Exercise objective:
Could you output only the lines from the one containing "電話番号一覧 (870, 2110)" through the last line of the data, both included?

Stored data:
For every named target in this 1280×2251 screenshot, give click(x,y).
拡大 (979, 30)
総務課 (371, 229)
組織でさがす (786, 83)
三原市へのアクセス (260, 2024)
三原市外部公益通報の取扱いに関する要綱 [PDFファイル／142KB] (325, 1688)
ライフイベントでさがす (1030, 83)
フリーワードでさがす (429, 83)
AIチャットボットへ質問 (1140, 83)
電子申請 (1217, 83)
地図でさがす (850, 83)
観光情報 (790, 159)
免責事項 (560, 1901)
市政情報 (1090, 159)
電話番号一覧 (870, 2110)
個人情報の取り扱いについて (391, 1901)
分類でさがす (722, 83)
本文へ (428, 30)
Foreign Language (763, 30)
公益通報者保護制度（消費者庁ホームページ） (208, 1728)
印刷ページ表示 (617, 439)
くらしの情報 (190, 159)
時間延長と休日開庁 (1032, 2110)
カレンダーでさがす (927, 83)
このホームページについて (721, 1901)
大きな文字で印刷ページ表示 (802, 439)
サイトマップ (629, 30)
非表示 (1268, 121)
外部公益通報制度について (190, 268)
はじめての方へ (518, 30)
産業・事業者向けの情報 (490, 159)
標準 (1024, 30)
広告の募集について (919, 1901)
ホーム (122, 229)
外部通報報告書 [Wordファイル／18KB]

Finished task:
電話番号一覧 (870, 2110)
個人情報の取り扱いについて (391, 1901)
分類でさがす (722, 83)
本文へ (428, 30)
Foreign Language (763, 30)
公益通報者保護制度（消費者庁ホームページ） (208, 1728)
印刷ページ表示 (617, 439)
くらしの情報 (190, 159)
時間延長と休日開庁 (1032, 2110)
カレンダーでさがす (927, 83)
このホームページについて (721, 1901)
大きな文字で印刷ページ表示 (802, 439)
サイトマップ (629, 30)
非表示 (1268, 121)
外部公益通報制度について (190, 268)
はじめての方へ (518, 30)
産業・事業者向けの情報 (490, 159)
標準 (1024, 30)
広告の募集について (919, 1901)
ホーム (122, 229)
外部通報報告書 [Wordファイル／18KB]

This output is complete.